The Problem and the Solution: Why Palpatine from Star Wars is One of the Great Movie Villains | MZS

Palpatine successfully uses the arsonist-firefighter strategy more times as the saga unfolds. In “Attack of the Clones,” all the stuff involving the separatist movement (led by former Jedi Count Dooku) is an elaborate long con. It’s intended to confront the Galactic Senate with a threat so immense that they’ll vote to give Chancellor “emergency powers” to create a clone army which, unbeknownst to anyone but Palpatine, is not loyal to the republic, but only to Palpatine personally. (There continues to be confusion about the Palpatine-Dooku connection–understandable, given how densely plotted the prequels are—but it’s settled at the end of “Attack of the Clones” when Dooku lands on Coruscant and meets with Palpatine-as-Sidious and tells him “war has begun,” to which Palpatine replies, “Excellent. Everything is going as planned.”) 

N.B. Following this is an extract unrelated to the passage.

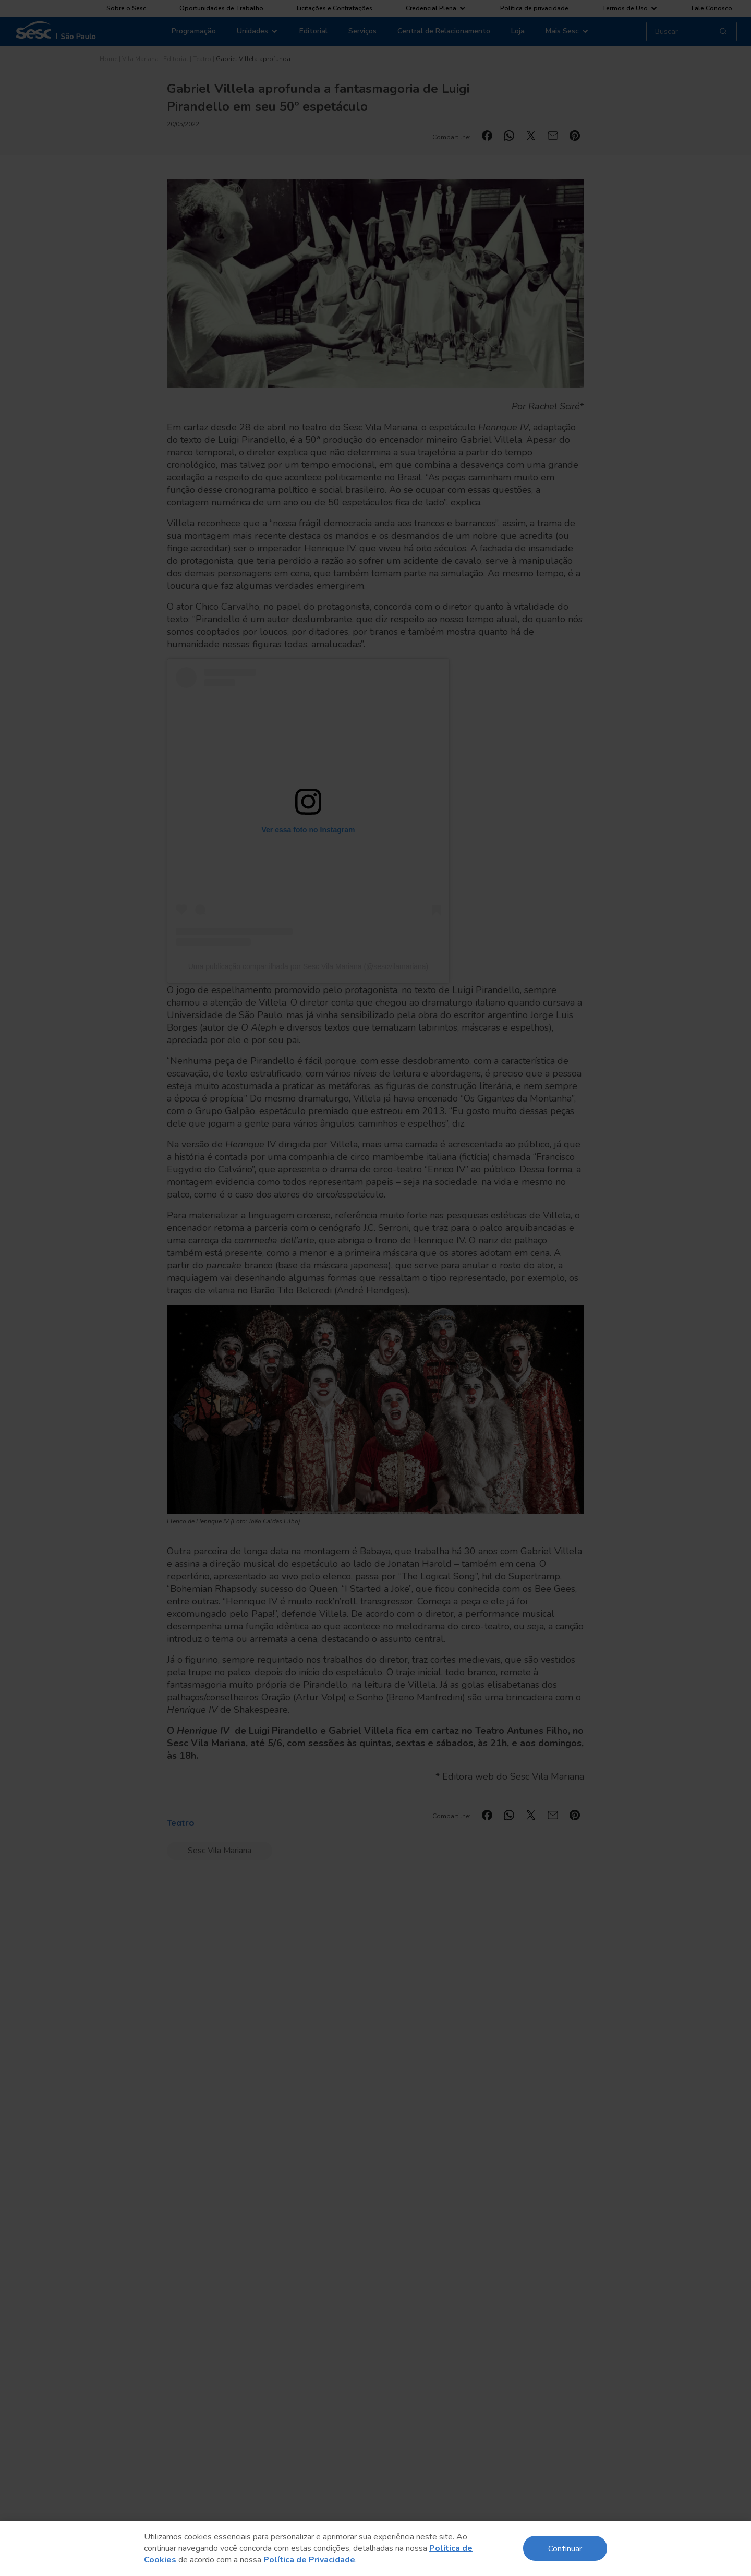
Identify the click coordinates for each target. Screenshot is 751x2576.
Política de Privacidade (309, 2560)
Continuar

There’s wonderful political and thematic continuity in the scene where the Galactic Senate grants Palpatine emergency powers. The senator introducing the resolution is again from Naboo: Jar-Jar Binks, who’s dumb as a box of rocks and surely thinks highly of Palpatine, a fellow Naboo native. Binks is just a temp, filling in for Padme because she’s off trying to rescue Obi-Wan Kenobi, who is being held captive by Dooku, Palpatine’s partner in conspiracy. Everything going as planned, indeed.

“Revenge of the Sith” escalates Palpatine’s scheming even further. It begins with Palpatine being held captive by Dooku and General Grievous, the cyborg leader of a separatist droid army allied with Dooku’s rebellious star systems. Anakin and Obi-Wan are sent to rescue the chancellor, and after Obi-Wan is knocked unconscious, Anakin defeats Dooku. Then, at the urgings of Palpatine, Anakin gives into the dark side and cuts his head off (something Palpatine must’ve known Anakin would do, having followed his career with great interest). 

Palpatine is relaxed, confident, patient. Like a spider. His scheme has multiple stages and layers. It doesn’t have a sell-by date, nor is it dependent on every single thing going exactly as he’d envisioned back when he was gaming things out. For instance, he didn’t plan for the sudden appearance of a possible “Chosen One,” Anakin Skywalker, brought to Coruscant via Tatooine and Naboo by a Jedi who has trouble following protocol. Still, he barely misses a step, telling the boy hero at the end of “The Phantom Menace” that “we will watch your career with great interest.”